La “razón de estado” o la “ratio religionis”: la dicotomía de un príncipe

Las ideas de Maquiavelo sobre la forma en que el poder político debía llevarse a cabo, así como el papel de la religión en el Estado, contribuyeron a la reflexión sobre tales cuestiones en los pensadores contrarreformistas.

Nicolás Maquiavelo (es.wikipedia.org)Al ser humano le caracterizaba, según la concepción maquiavélica, su egoísmo. Es, para promocionar la armonía y unidad colectivas en detrimento de los intereses individuales, donde tendría su principal razón de ser el Estado. Las medidas tomadas por él responderían a la “razón de estado“, esto es, los recursos (generalmente basados en la fuerza) utilizados para mantener el poder del Estado y conseguir la estabilidad social.
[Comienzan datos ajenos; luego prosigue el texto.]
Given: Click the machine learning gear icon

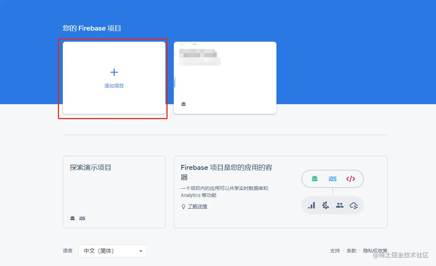Looking at the screenshot, I should point(325,205).
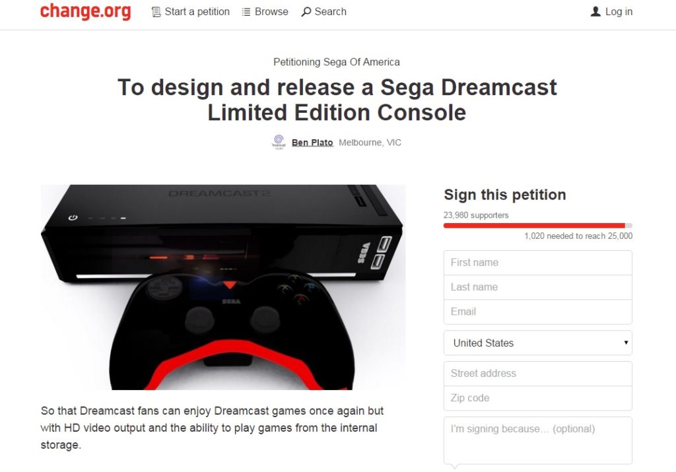Click the Start a petition link
676x472 pixels.
point(195,11)
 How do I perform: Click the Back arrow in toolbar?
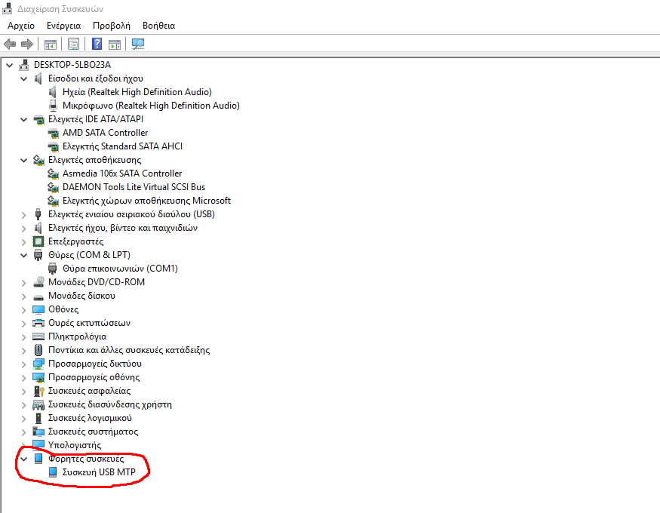pos(10,44)
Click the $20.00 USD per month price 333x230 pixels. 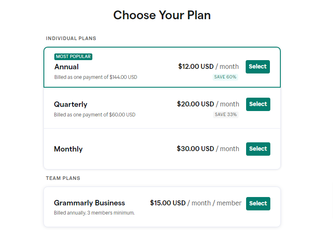click(208, 104)
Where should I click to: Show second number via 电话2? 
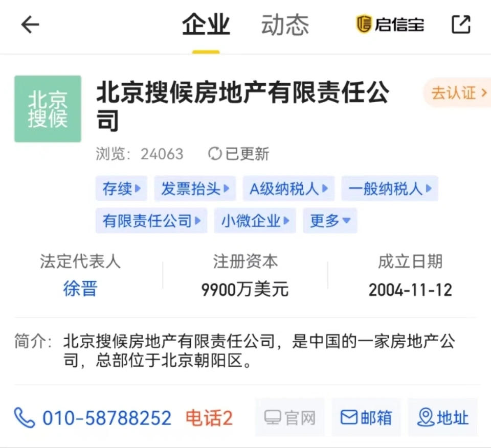point(209,418)
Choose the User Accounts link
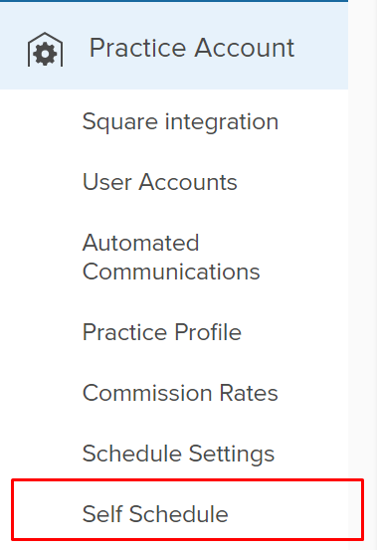This screenshot has width=377, height=550. [x=160, y=182]
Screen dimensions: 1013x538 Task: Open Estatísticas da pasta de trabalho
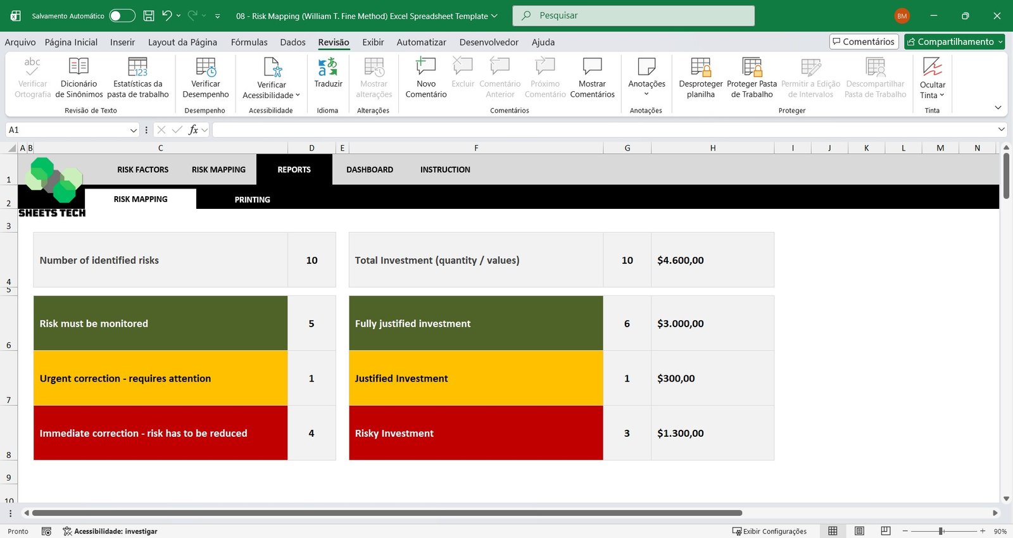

Tales medios serían susceptibles de contrariar la moral católica -entre las maneras de conseguir la unión social se encontraba la posibilidad de desarrollar una guerra hacia un enemigo exterior-. Y es que el fin de Maquiavelo podríamos entenderlo como la convivencia armónica del Estado bajo el poder de su príncipe (sin importar los medios utilizados para ello), mientras que el ideario contrarreformista tendría fines distintos, como más abajo trataremos.
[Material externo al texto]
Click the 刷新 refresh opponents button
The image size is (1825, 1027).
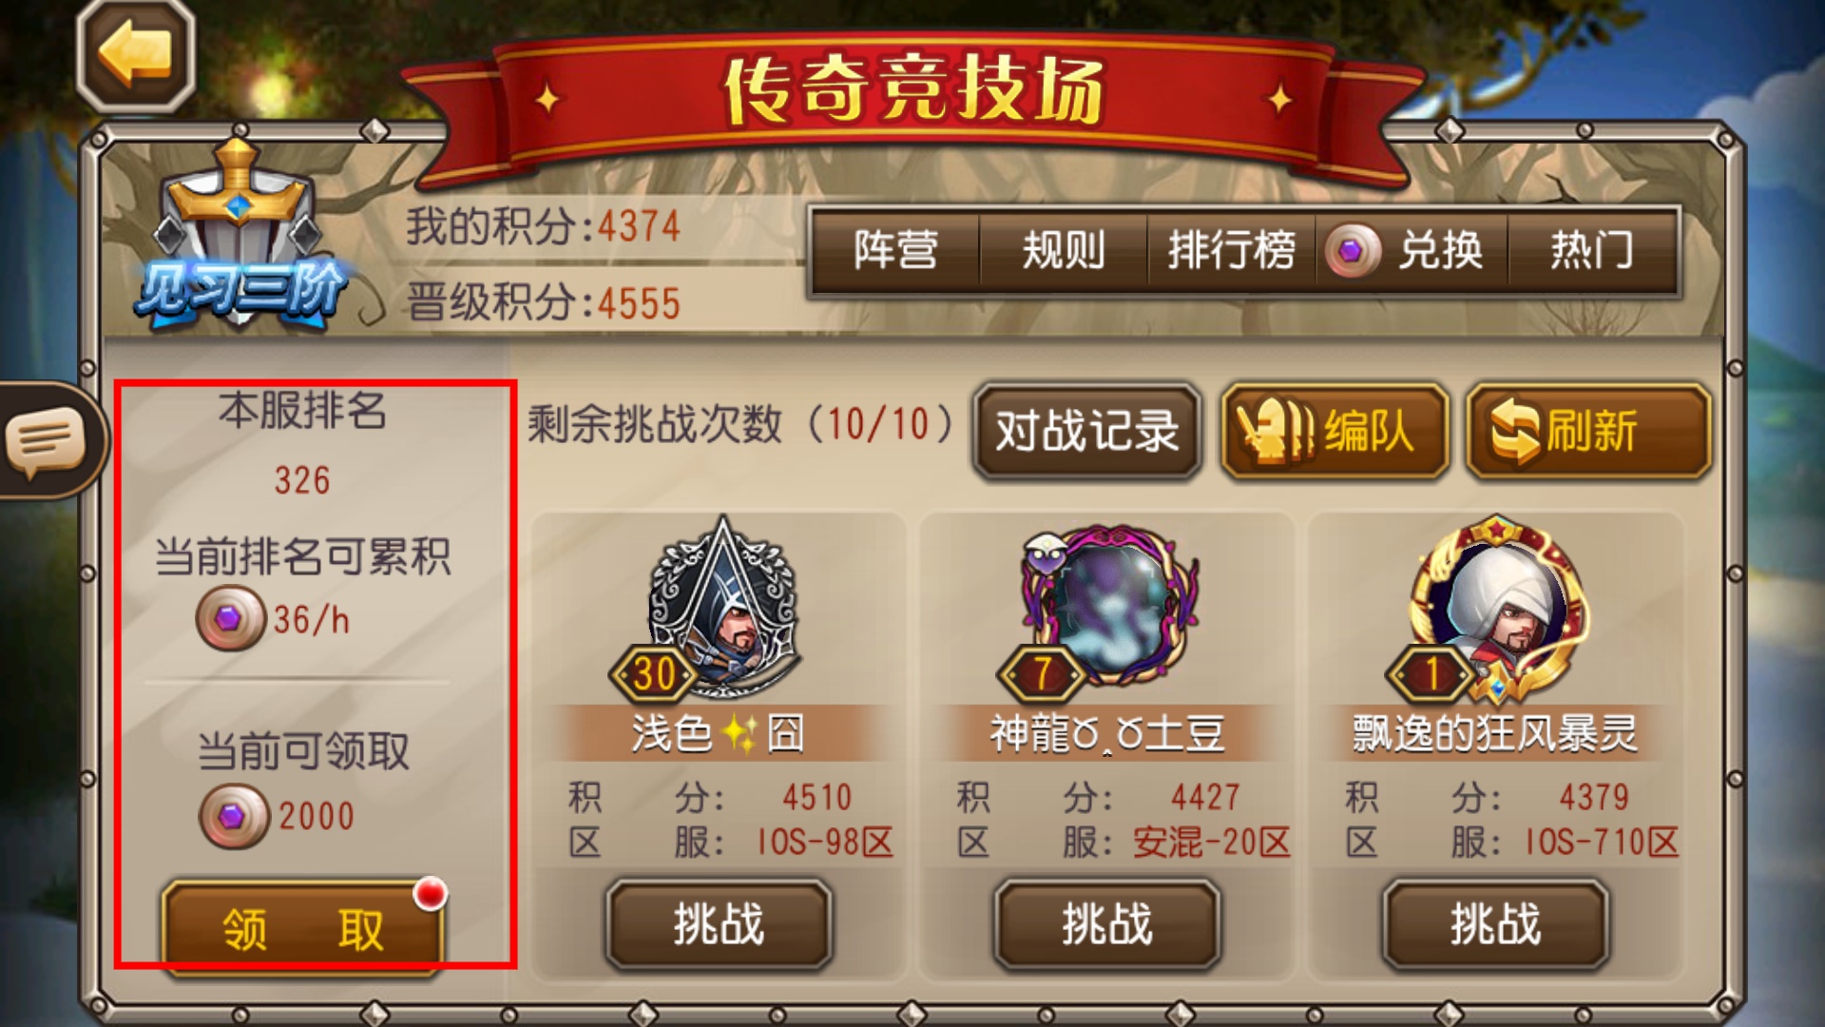pos(1588,431)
Maquiavelo se basaba en el “naturalismo político”, esto es, el talante práctico que atribuye a la política, el cual implicaría resultados inminentes y visibles, por oposición a lo teórico de lo religioso. Teniendo esto en cuenta, así como los objetivos de la política maquiavélica antes esbozados, se entenderá la separación Iglesia-Estado, o, en cualquier caso, la disposición de la religión al servicio de la política (religión como instrumentum regni) en tanto que elemento de cohesión, idea esta última que tomarán los protestantes.
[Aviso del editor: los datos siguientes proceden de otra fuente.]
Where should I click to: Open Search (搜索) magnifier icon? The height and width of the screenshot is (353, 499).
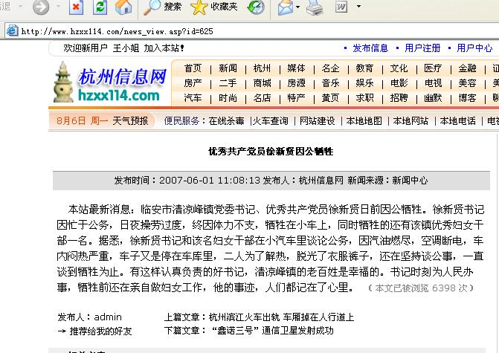click(x=151, y=7)
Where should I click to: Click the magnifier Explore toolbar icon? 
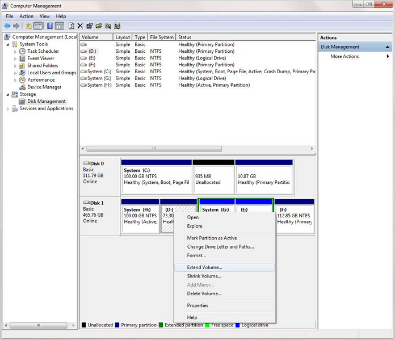[108, 26]
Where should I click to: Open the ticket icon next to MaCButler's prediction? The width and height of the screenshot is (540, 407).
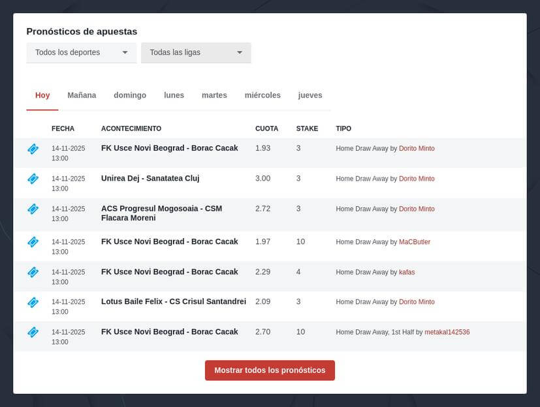(33, 242)
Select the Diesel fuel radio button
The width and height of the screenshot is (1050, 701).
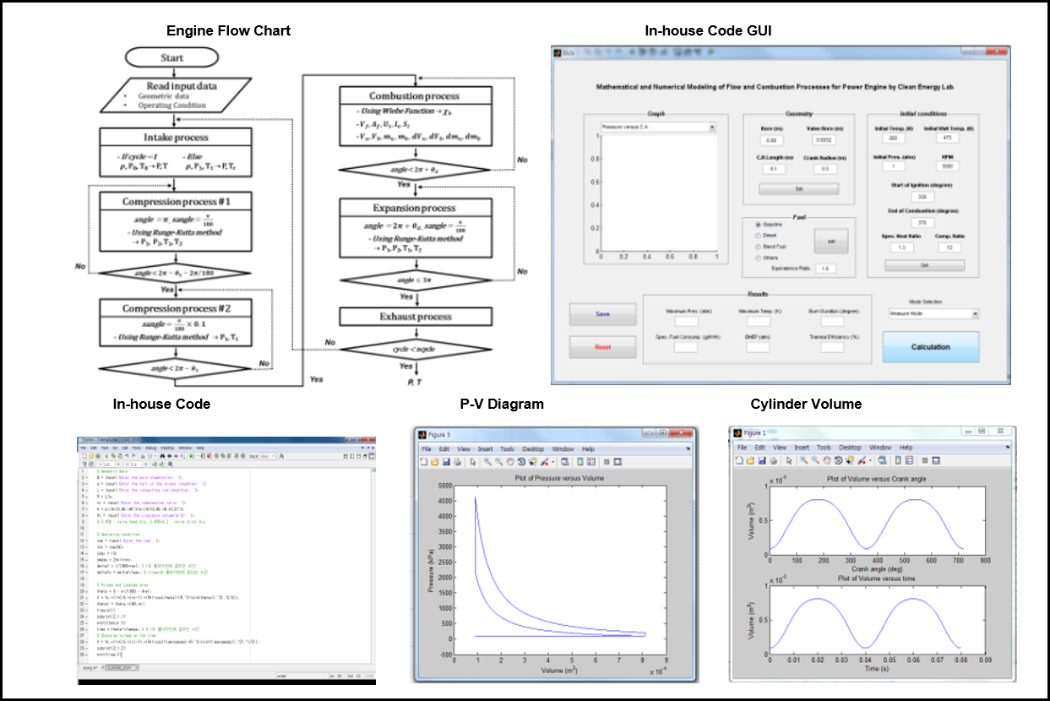coord(757,236)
Y es que, según Giuliano Procacci, Maquiavelo valora la religión -no una en concreto, sino el concepto de la misma- en su obra más conocida, El Príncipe, por su “función de vínculo social y de cohesionante político”; la “religio”, siguiendo con las palabras de Procacci, “no sólo liga a los hombres a Dios o a los dioses, sino que, sobre todo, liga a los hombres entre sí, instituye y consolida un sistema de costumbres y de valores en los que una colectividad se reconoce y se identifica” (Introducción de N. Maquiavelo, El Príncipe (Comentado por Napoleón Bonaparte), Madrid, Colección Austral, 1998, p. 26).

El jesuita Suárez, cuyo pensamiento ya hemos tratado brevemente en la entrada anterior, concedía gran importancia a la moral del gobernante, dado que ésta debía orientarse al fin último del ser humano: la vida eterna en Dios, de acuerdo con la “ratio religionis“. Y es que consideraba que cuanto el dirigente político hiciera (y, por ende, la moral que de ello se derivase) repercutiría en sus súbditos, a quienes dirige. Es ello uno de los motivos por los que el jesuita hablaba de la necesidad de la sumisión del poder temporal al espiritual. Es más, esta línea de pensamiento consideraba, según las palabras de un estudio de Molina Meliá, que “los príncipes necesitan de los sacerdotes más que los simples fieles” puesto que sus pecados serían “más perniciosos, pues inducen a los súbditos a seguir su ejemplo, o les obligan a ello con beneficios, promesas o amenazas” (A. Molina Meliá, Iglesia y Estado en el Siglo de Oro español: El pensamiento de Francisco Suárez, Universidad de Valencia, 1977, p. 164).  De hecho, los dirigentes “no sólo están sometidos en cuanto cristianos, sino también en cuanto reyes o gobernantes”, pues -añade- el “quehacer político, en cuanto relacionado con la moral o el dogma, está también sometido a la alta dirección de la Iglesia” (Antonio Molina Meliá, op. cit., pág. 165).

Se trata, en definitiva, de sendas formas de entender el ejercicio de la política atendiendo a fines distintos.